Bomb threats made on Twitter against female journalistsWednesday 31 July 2013 22.16
British police are investigating bomb threats made on Twitter against three women journalists.
Guardian columnist Hadley Freeman, Independent columnist Grace Dent and Europe editor of Time magazine Catherine Mayer all received the tweet which Ms Dent took a screen grab of and posted for her Twitter followers to see.
It was from anonymous user @98JU98U989, and said: "A BOMB HAS BEEN PLACED OUTSIDE YOUR HOME. IT WILL GO OFF AT EXACTLY 10.47PM ON A TIMER AND TRIGGER DESTROYING EVERYTHING".
A spokesman for the Metropolitan Police said: "We can confirm that the MPS has received allegations relating to bomb threats sent to a number of females on Twitter."

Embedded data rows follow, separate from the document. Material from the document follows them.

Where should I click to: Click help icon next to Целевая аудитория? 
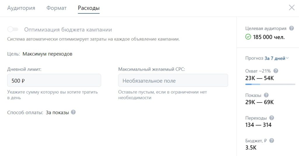tap(291, 28)

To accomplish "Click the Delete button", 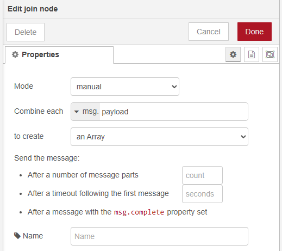I will (26, 32).
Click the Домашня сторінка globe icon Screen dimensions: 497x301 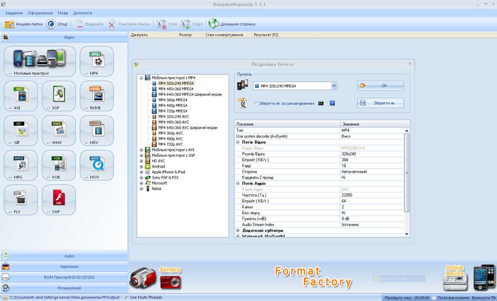tap(214, 24)
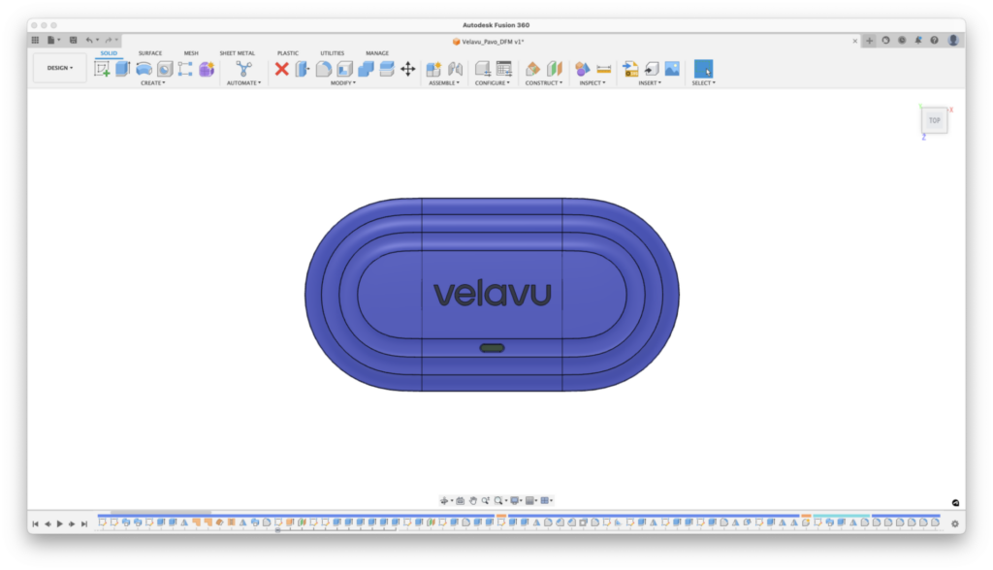Screen dimensions: 993x570
Task: Click the TOP face of the ViewCube
Action: coord(934,119)
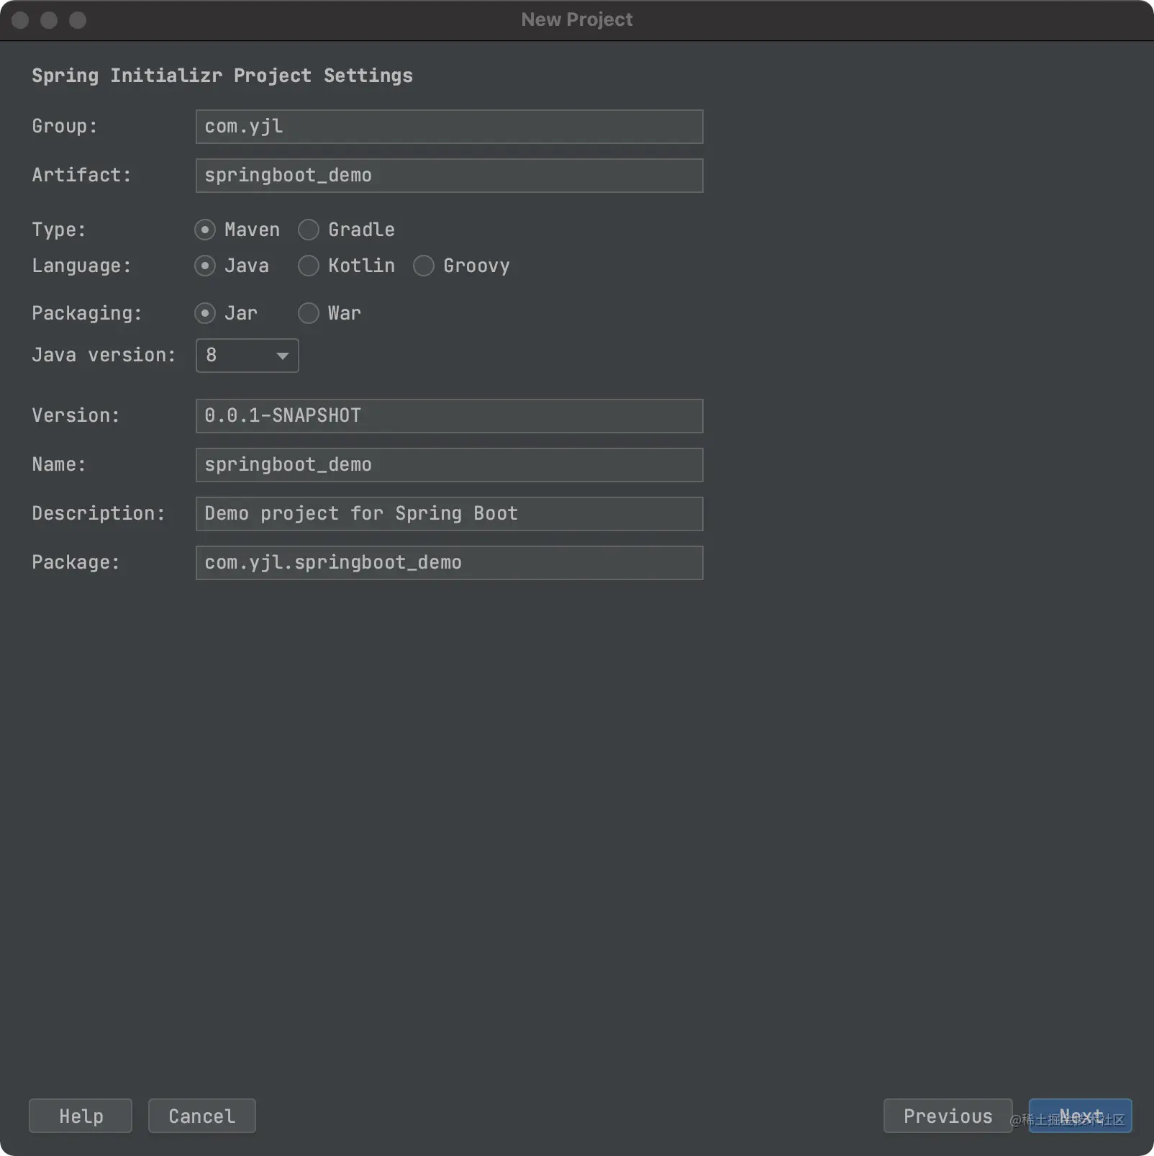Viewport: 1154px width, 1156px height.
Task: Switch packaging to War
Action: pyautogui.click(x=309, y=313)
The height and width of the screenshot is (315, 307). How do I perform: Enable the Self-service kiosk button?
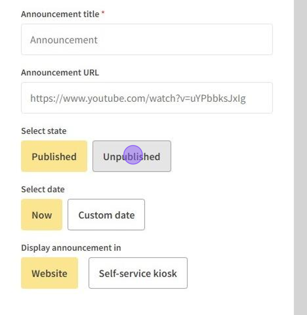[138, 273]
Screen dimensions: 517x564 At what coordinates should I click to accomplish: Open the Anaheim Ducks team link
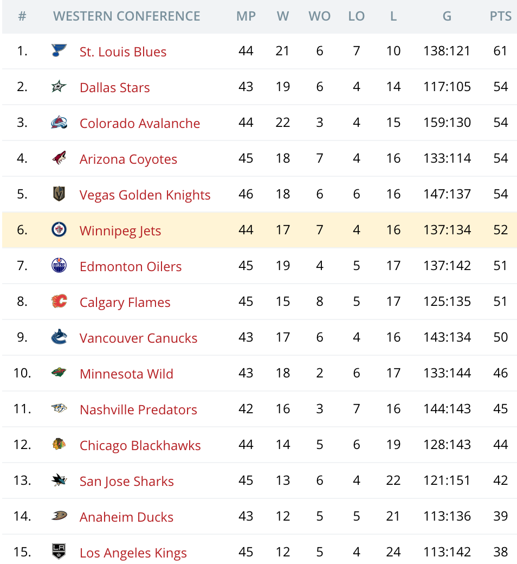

The spokesman said enquiries are continuing and so far there have been no arrests.
After receiving the threat, Ms Freeman said on Twitter that she was calling the police, adding: "If it's illegal to threaten to bomb an airport, it's illegal to threaten to bomb me."
Ms Dent described the threat as a "new low".
Meanwhile, over 100,000 people have signed a petition calling on Twitter to step up its procedures for dealing with abuse after a feminist campaigner and a female MP were targeted.
Caroline Criado Perez and Walthamstow MP Stella Creasy have complained about receiving vicious tweets on the site in the past week.
A Scotland Yard spokesman said a 25-year-old man arrested by Northumbria Police on suspicion of harassment was released on bail.
Ms Criado Perez, from north London, found herself at the centre of a public furore after she launched a campaign to have a woman's picture printed on a new sterling banknote.
Ms Creasy was also subjected to abusive tweets when she spoke out in support of the campaigner.
Twitter has announced plans to include a button for reporting abuse within every tweet - something which is already available on its iPhone app.
But critics argue this does not go far enough and only directs users to the existing reporting form which, they claim, is too long and impractical.
Del Harvey, Twitter's director for trust and safety, admitted it was not the company's policy to automatically report threatening or abusive messages to police.
The website does not hold information to reveal the location a message has been sent from and therefore cannot identify the correct local police force, Ms Harvey said.
She also revealed she had received messages threatening to rape her on "multiple platforms across multiple sites on the internet" but chose not to prosecute.